> **Requirement**
Print the items below word for word, from the first line through the line that contains "tap(358, 196)", with both of those lines included.
= = =
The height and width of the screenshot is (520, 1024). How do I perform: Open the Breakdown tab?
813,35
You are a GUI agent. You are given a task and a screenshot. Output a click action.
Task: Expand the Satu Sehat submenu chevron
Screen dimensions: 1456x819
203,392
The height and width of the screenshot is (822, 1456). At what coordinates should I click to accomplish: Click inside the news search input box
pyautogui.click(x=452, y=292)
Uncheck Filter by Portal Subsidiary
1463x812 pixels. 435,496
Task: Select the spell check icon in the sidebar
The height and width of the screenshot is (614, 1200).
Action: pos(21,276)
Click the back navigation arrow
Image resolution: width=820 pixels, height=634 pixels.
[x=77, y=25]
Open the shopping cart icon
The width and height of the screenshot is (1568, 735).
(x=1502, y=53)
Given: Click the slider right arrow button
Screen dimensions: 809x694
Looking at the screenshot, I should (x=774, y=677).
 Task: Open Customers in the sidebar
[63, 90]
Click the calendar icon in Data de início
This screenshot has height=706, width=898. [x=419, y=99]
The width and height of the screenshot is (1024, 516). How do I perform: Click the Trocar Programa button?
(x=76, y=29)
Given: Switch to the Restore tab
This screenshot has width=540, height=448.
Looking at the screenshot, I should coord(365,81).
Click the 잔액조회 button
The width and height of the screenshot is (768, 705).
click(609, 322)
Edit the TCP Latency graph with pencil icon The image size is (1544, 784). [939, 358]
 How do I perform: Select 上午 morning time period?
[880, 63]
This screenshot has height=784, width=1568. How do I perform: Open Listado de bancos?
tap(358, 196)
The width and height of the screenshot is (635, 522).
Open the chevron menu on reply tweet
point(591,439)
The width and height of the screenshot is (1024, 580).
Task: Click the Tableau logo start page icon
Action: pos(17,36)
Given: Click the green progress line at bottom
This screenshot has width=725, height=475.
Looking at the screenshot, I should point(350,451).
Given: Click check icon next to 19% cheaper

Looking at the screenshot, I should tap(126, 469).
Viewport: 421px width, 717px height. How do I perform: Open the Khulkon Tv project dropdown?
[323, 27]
= = =
> **Solution to this problem**
The height and width of the screenshot is (520, 1024). How do I perform: Open the Breakdown tab?
813,35
You are a GUI agent. You are given a task and a screenshot. Output a click action.
Task: Expand the Satu Sehat submenu chevron
Screen dimensions: 1456x819
203,392
The height and width of the screenshot is (822, 1456). At what coordinates should I click to accomplish: Click inside the news search input box
pyautogui.click(x=452, y=292)
Uncheck Filter by Portal Subsidiary
1463x812 pixels. 435,496
Task: Select the spell check icon in the sidebar
The height and width of the screenshot is (614, 1200).
Action: pos(21,276)
Click the back navigation arrow
Image resolution: width=820 pixels, height=634 pixels.
[x=77, y=25]
Open the shopping cart icon
The width and height of the screenshot is (1568, 735).
(x=1502, y=53)
Given: Click the slider right arrow button
Screen dimensions: 809x694
Looking at the screenshot, I should (x=774, y=677).
 Task: Open Customers in the sidebar
[63, 90]
Click the calendar icon in Data de início
This screenshot has height=706, width=898. [x=419, y=99]
The width and height of the screenshot is (1024, 516). How do I perform: Click the Trocar Programa button?
(x=76, y=29)
Given: Switch to the Restore tab
This screenshot has width=540, height=448.
Looking at the screenshot, I should coord(365,81).
Click the 잔액조회 button
The width and height of the screenshot is (768, 705).
click(609, 322)
Edit the TCP Latency graph with pencil icon The image size is (1544, 784). [939, 358]
 How do I perform: Select 上午 morning time period?
[880, 63]
This screenshot has height=784, width=1568. How do I perform: Open Listado de bancos?
tap(358, 196)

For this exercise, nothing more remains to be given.